* **Work order**
Output the lines of the material from the line containing "Describe the element" through the end of the material as a Markdown table with the columns Row and Line, skipping blank lines and leaving out the pictures.

(Stored data entries)
···
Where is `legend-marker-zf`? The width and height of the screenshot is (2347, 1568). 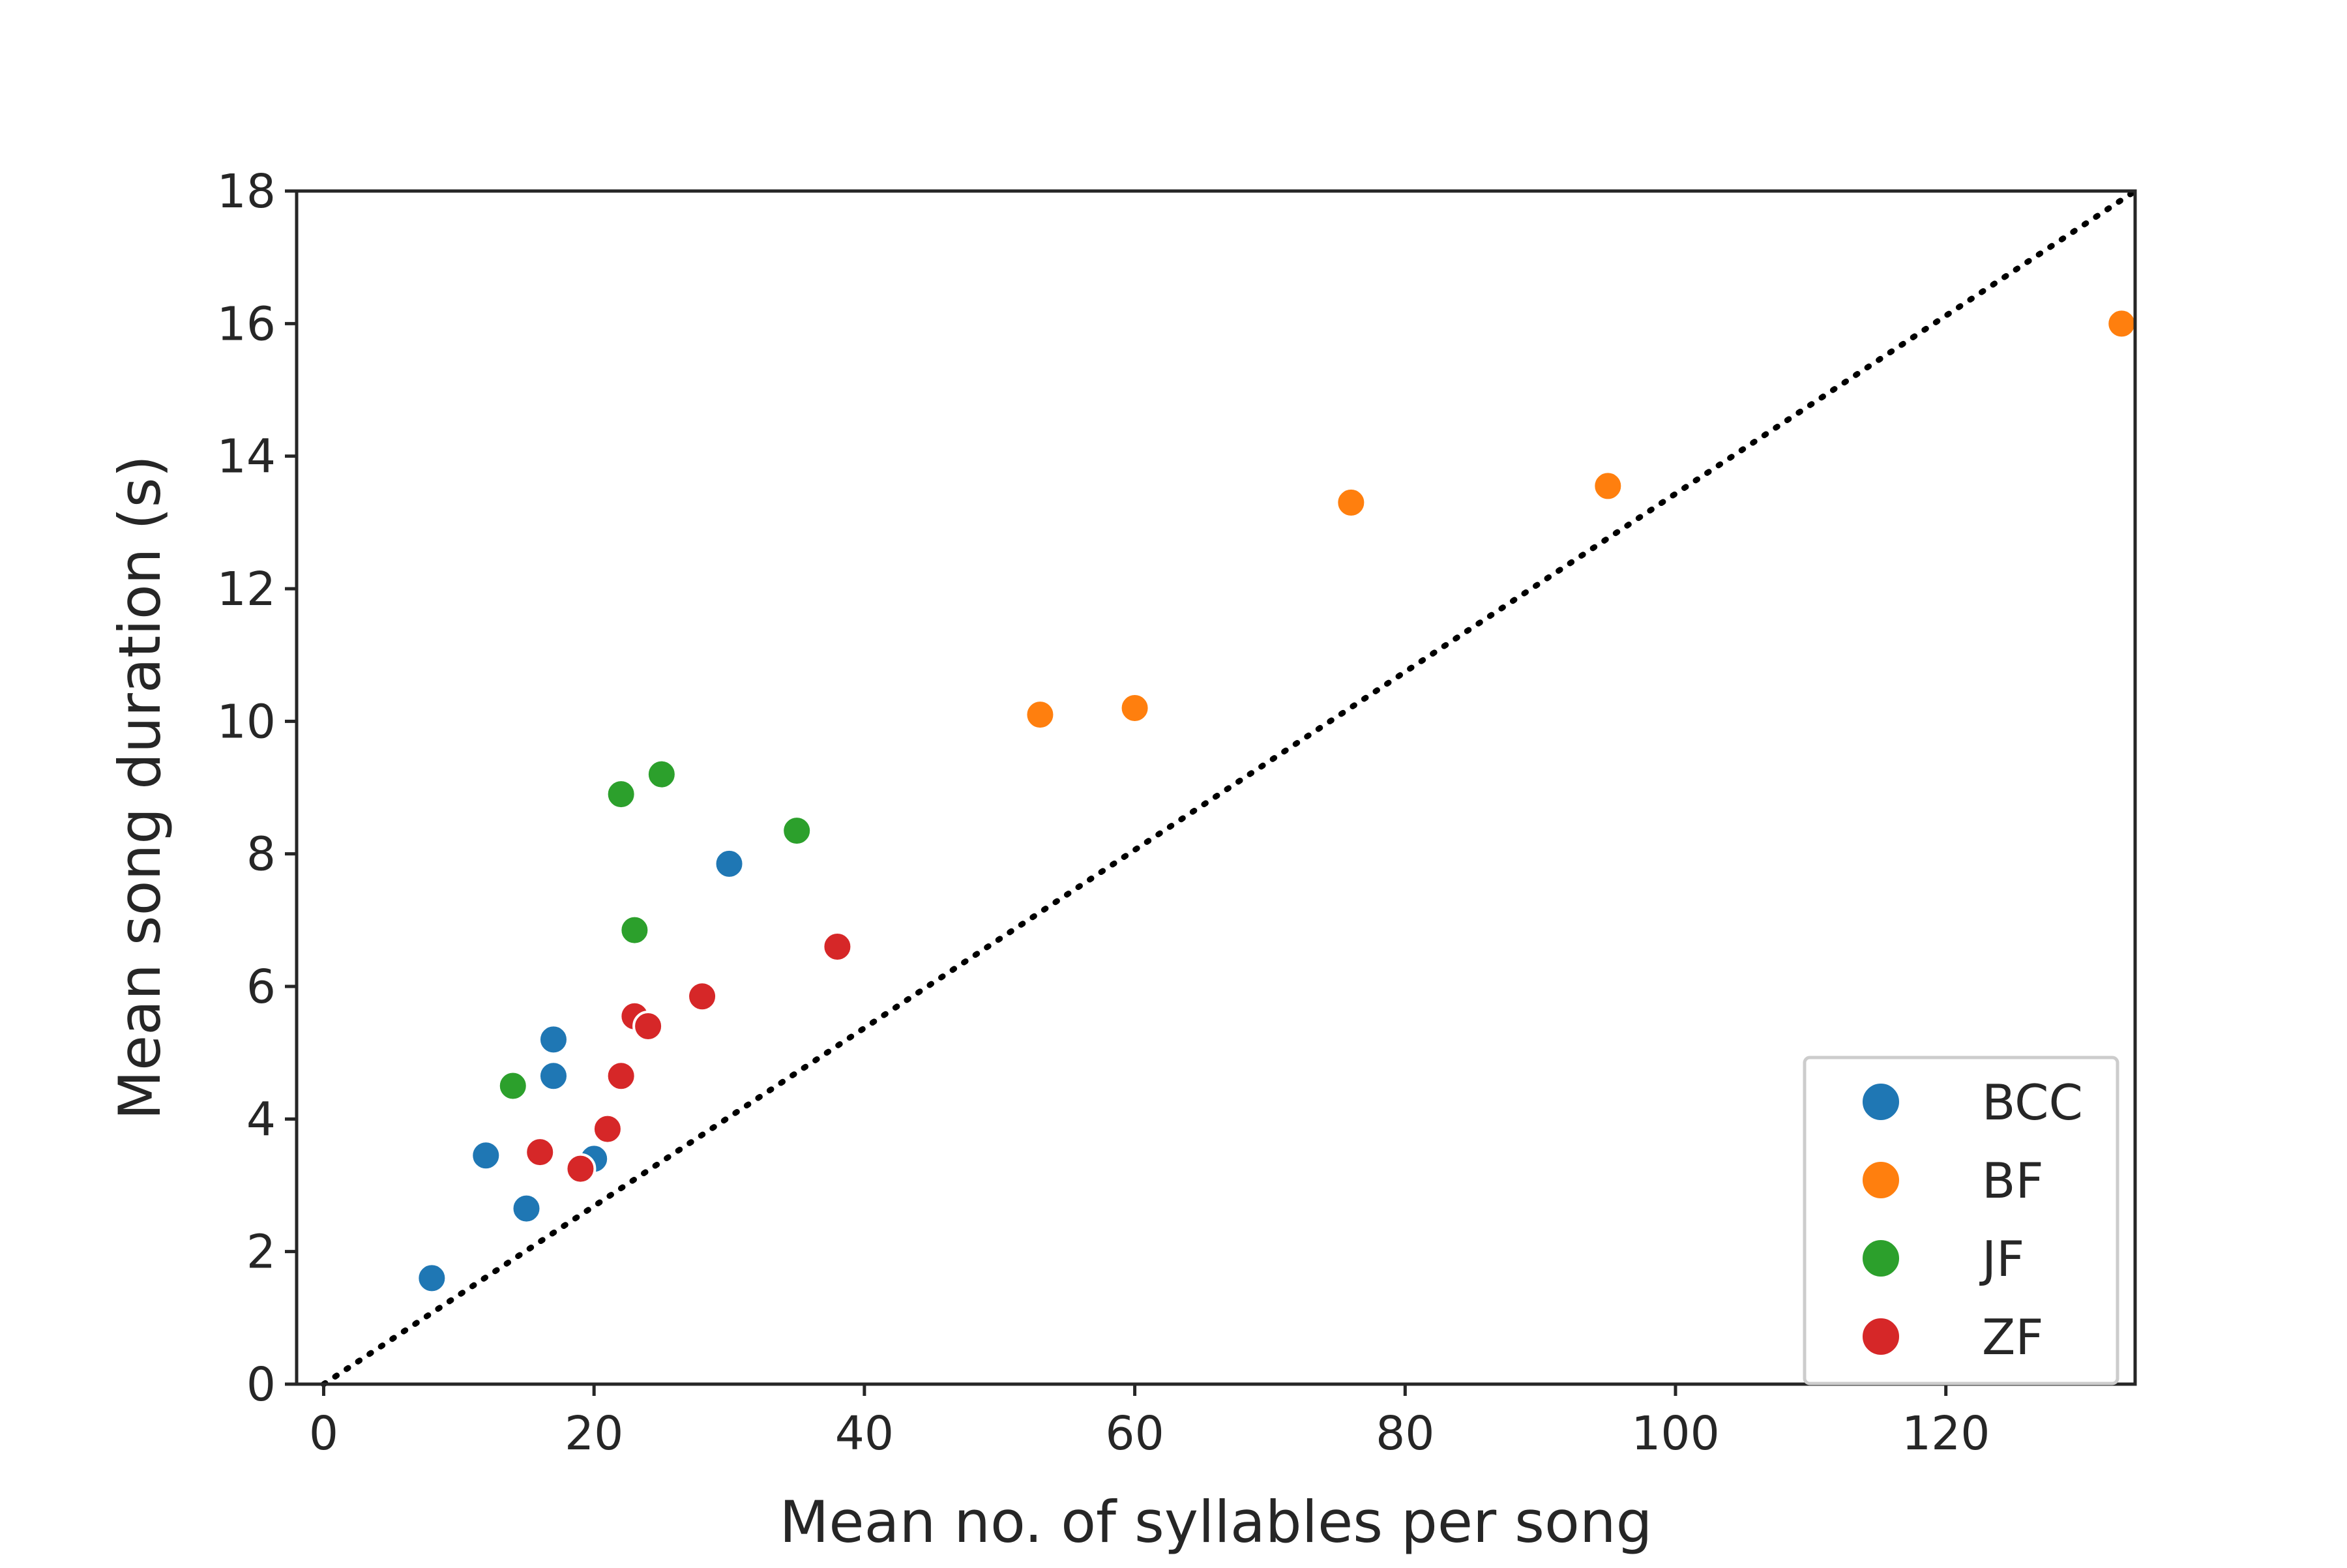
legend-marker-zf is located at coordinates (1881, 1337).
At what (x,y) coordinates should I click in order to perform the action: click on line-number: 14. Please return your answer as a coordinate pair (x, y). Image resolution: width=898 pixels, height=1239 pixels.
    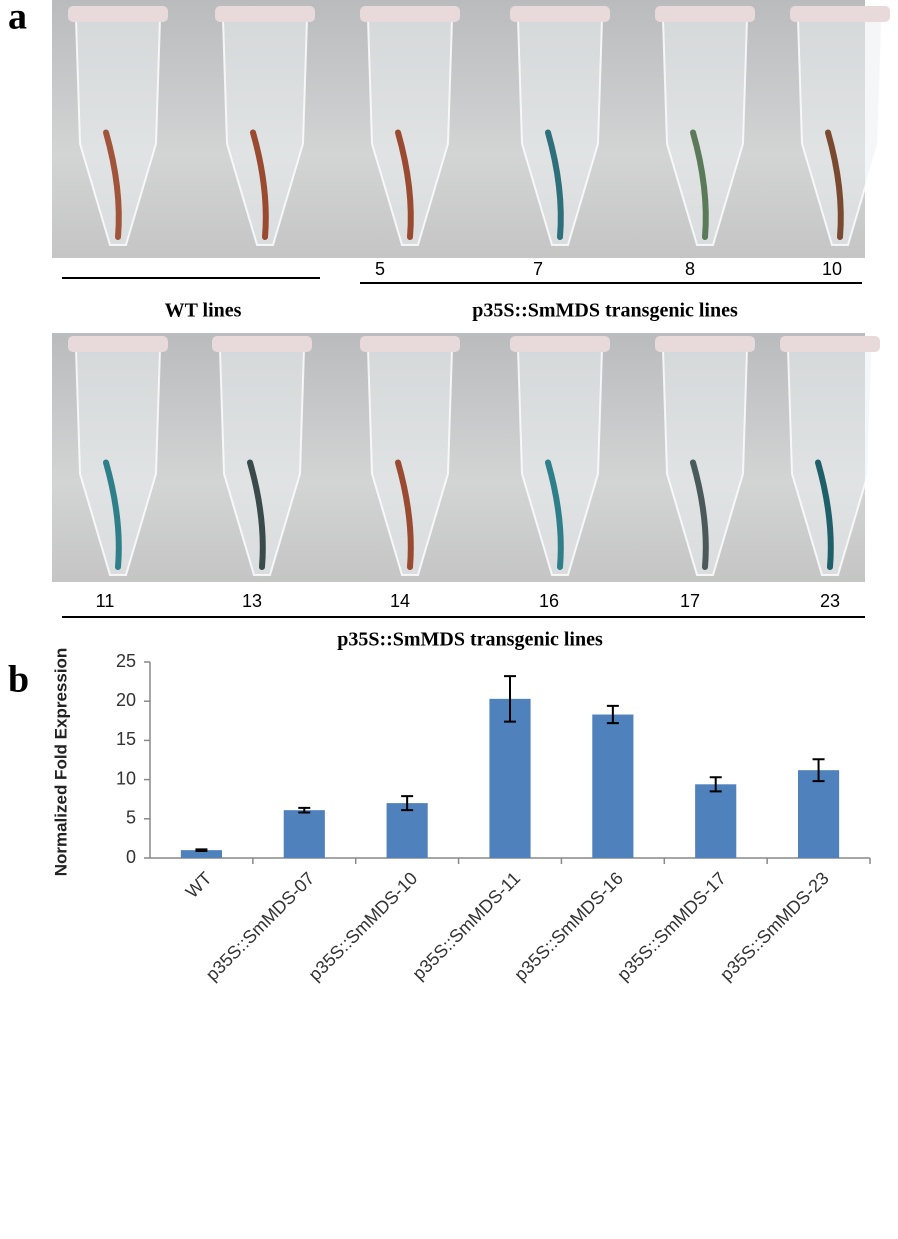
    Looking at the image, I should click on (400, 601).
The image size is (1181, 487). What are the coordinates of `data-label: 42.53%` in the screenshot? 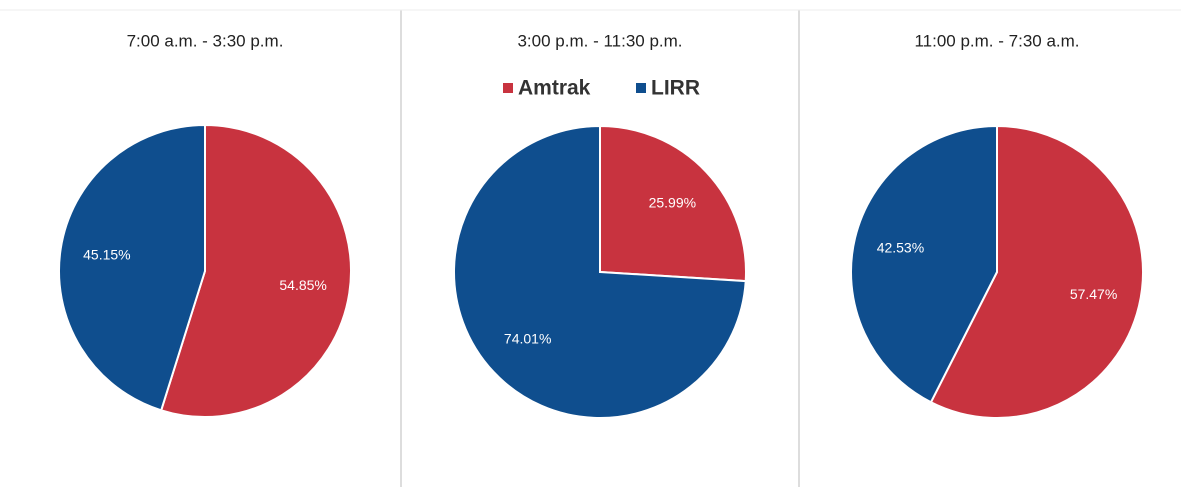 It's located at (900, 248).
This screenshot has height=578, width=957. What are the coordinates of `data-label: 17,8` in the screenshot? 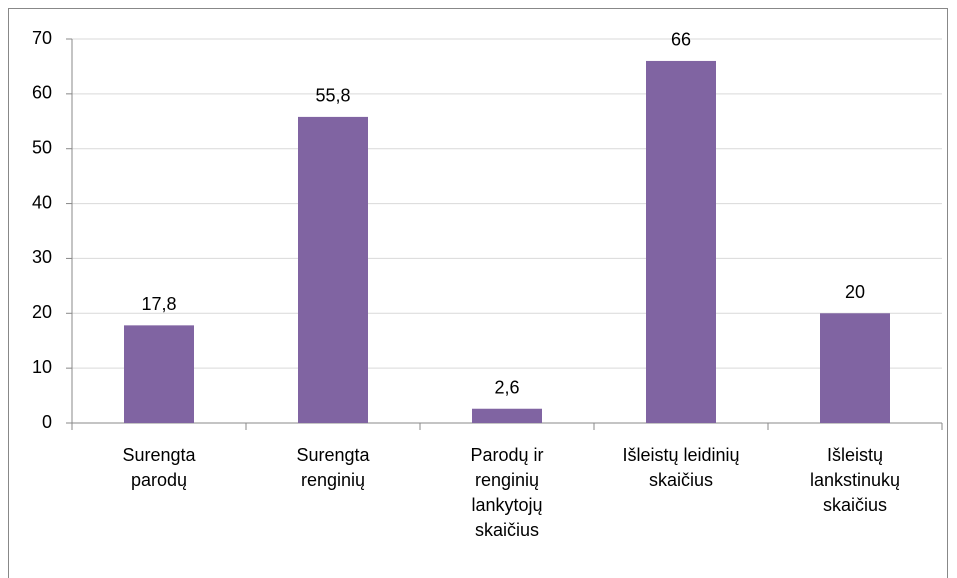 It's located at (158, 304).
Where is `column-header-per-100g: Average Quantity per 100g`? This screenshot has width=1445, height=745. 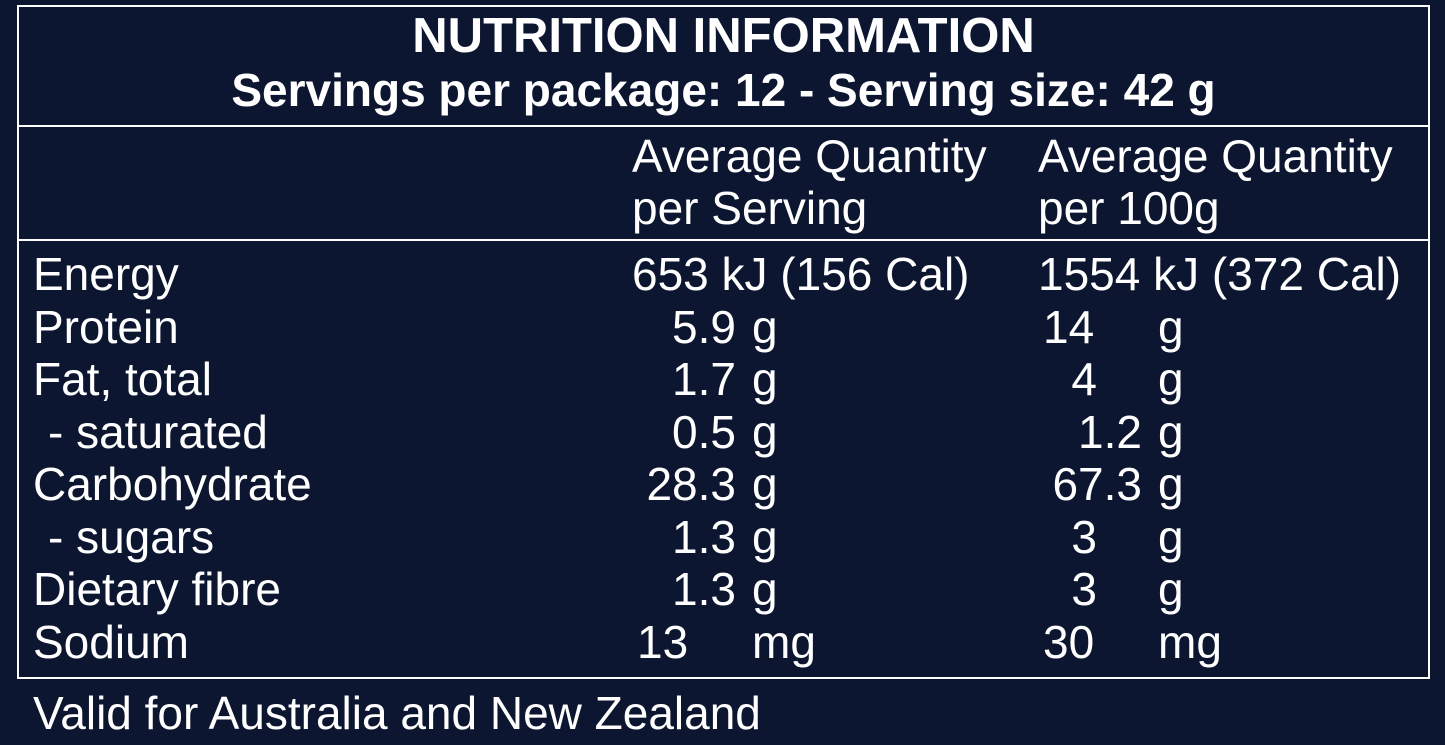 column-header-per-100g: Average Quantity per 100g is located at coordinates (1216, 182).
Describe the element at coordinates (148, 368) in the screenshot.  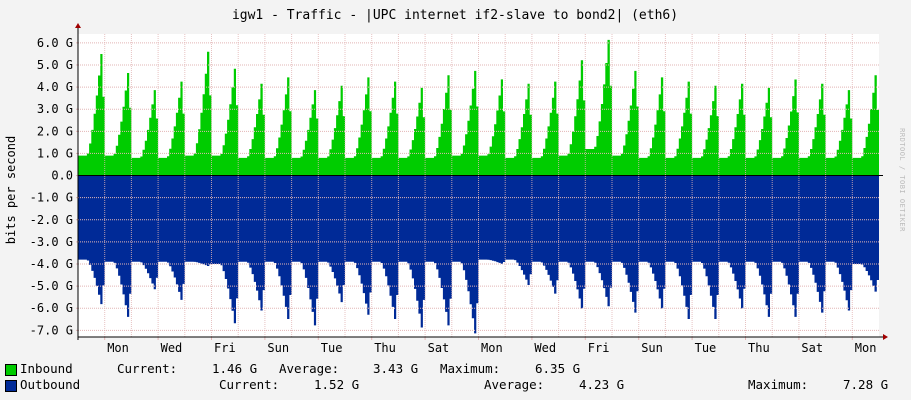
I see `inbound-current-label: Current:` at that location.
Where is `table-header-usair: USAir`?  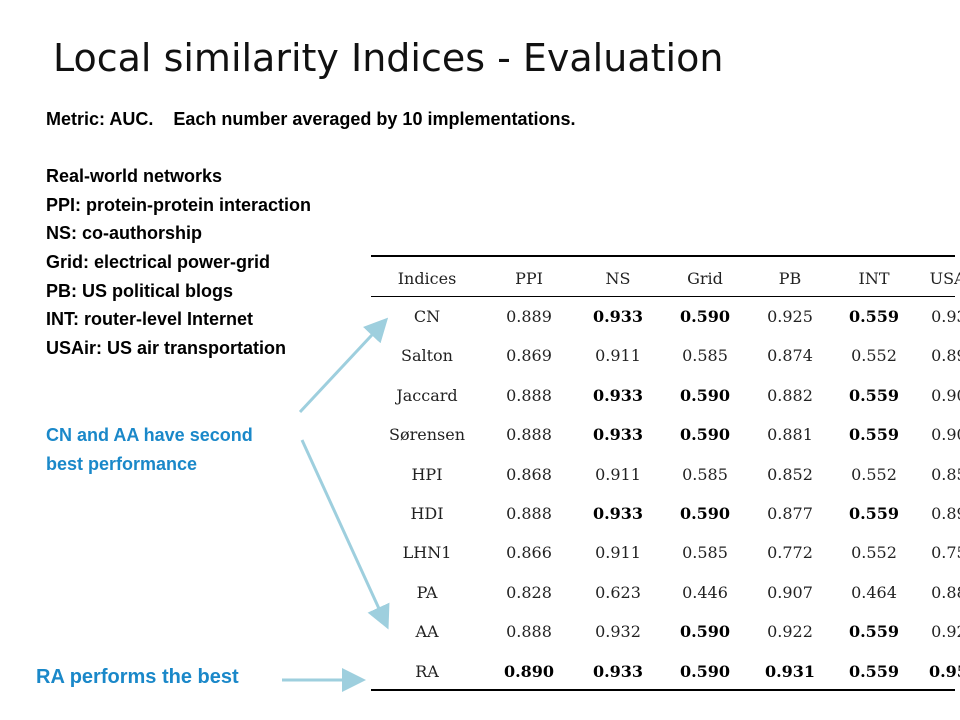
···
* **Finished task**
| Row | Line |
|---|---|
| 1 | Describe the element at coordinates (148, 368) in the screenshot.   |
| 2 | I see `inbound-current-label: Current:` at that location. |
| 3 | Where is `table-header-usair: USAir`?   |